Accession Number | P02652.001 |
---|---|
Collection type | Photograph |
Object type | Negative |
Place made | Netherlands East Indies: Java |
Date made | 1942 |
Conflict |
Second World War, 1939-1945 |
Copyright |
Item copyright: Copyright expired - public domain This item is in the Public Domain |
Studio portrait of Jan O'Herne, taken at Bandoengan, Java, shortly before she was interned with ...

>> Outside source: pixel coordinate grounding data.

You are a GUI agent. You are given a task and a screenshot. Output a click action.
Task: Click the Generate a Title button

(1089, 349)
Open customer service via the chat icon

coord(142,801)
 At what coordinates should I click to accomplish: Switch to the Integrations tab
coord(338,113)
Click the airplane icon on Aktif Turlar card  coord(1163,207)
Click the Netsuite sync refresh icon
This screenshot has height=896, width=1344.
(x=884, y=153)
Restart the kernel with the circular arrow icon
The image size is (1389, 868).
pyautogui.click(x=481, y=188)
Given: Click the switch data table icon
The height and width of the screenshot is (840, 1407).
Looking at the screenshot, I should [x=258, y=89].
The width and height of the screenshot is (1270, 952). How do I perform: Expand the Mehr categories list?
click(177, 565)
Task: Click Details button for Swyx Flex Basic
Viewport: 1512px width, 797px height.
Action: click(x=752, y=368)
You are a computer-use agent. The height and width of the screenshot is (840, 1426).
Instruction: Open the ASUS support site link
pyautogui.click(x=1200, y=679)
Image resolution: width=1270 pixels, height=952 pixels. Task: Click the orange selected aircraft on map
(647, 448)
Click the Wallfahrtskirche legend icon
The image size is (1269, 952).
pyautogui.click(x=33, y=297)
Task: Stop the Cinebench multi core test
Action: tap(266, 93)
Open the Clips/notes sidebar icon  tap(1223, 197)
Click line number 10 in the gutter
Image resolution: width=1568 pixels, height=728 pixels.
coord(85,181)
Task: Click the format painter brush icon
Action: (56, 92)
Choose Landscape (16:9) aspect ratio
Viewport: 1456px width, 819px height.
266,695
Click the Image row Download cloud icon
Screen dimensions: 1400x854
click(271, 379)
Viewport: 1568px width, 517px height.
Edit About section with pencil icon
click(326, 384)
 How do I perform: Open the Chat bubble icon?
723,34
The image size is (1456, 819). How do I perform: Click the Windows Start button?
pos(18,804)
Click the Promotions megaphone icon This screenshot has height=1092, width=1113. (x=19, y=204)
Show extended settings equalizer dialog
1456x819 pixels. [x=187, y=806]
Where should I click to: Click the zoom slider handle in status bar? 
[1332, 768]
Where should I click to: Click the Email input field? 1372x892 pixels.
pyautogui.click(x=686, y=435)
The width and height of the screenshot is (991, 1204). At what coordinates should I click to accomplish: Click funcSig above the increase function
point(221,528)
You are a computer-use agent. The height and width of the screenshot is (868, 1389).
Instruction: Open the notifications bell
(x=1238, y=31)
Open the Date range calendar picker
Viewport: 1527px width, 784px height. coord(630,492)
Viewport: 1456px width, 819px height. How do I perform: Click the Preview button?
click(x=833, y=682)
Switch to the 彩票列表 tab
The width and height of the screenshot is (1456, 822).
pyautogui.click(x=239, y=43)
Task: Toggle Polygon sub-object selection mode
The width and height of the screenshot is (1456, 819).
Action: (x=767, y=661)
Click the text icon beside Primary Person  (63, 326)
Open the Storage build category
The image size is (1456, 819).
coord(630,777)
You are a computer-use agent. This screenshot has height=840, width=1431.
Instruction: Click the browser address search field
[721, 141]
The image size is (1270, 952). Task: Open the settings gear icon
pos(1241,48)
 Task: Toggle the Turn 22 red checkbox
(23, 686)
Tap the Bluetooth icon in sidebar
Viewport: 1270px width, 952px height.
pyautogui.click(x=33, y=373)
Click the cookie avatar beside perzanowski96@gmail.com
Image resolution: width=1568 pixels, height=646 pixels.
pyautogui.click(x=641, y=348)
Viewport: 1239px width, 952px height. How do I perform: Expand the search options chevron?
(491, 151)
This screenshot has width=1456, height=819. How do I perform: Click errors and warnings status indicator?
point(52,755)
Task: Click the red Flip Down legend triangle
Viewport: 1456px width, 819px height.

Studio portrait of Jan O'Herne, taken at Bandoengan, Java, shortly before she was interned with her mother and two sisters along with other Dutch citizens by the Japanese Imperial Army after its capture of Java on 8 March 1942. The prison camp was in a disused and condemned army barracks at Ambarawa in Central Java. On the 26 February 1944 a truck arrived at the camp and all the girls seventeen years old and above were forced to line up in the compound. The ten most attractive girls, including Jan O'Herne, were selected by Japanese officers and told to pack a bag quickly. The girls were taken to a house surrounded by barbed wire in Selarang, forty-seven kilometres away. Seven of the girls remained here, the others taken somewhere else. This house subsequently became known as "The House of the Seven Seas", a military brothel, and the girls were now enslaved for the pusposes of sexual abuse by the Japanese military (known as 'comfort women'). Over the next four months the girls, who were all virgins, were repeatedly raped and beaten. They were then moved to another camp at Bogor in West Java and reunited with their families. This camp was exclusively for girls who had been put into military brothels. Under threats of death to themselves and their families, they were forced into silence. After a couple of months they were again transferred to a camp at Batavia (Djakarta). This camp was liberated on 15 August 1945. Jan married one of the liberating soldiers, Tom Ruff, in 1946 and emigrated to Australia in 1960. At the invitation of the Dutch organisation, the Foundation of Japanese Honorary Debts, Jan spoke of her wartime experiences at the International Public Hearing of Japanese War Crimes in Tokyo on 9 - 10 December 1992.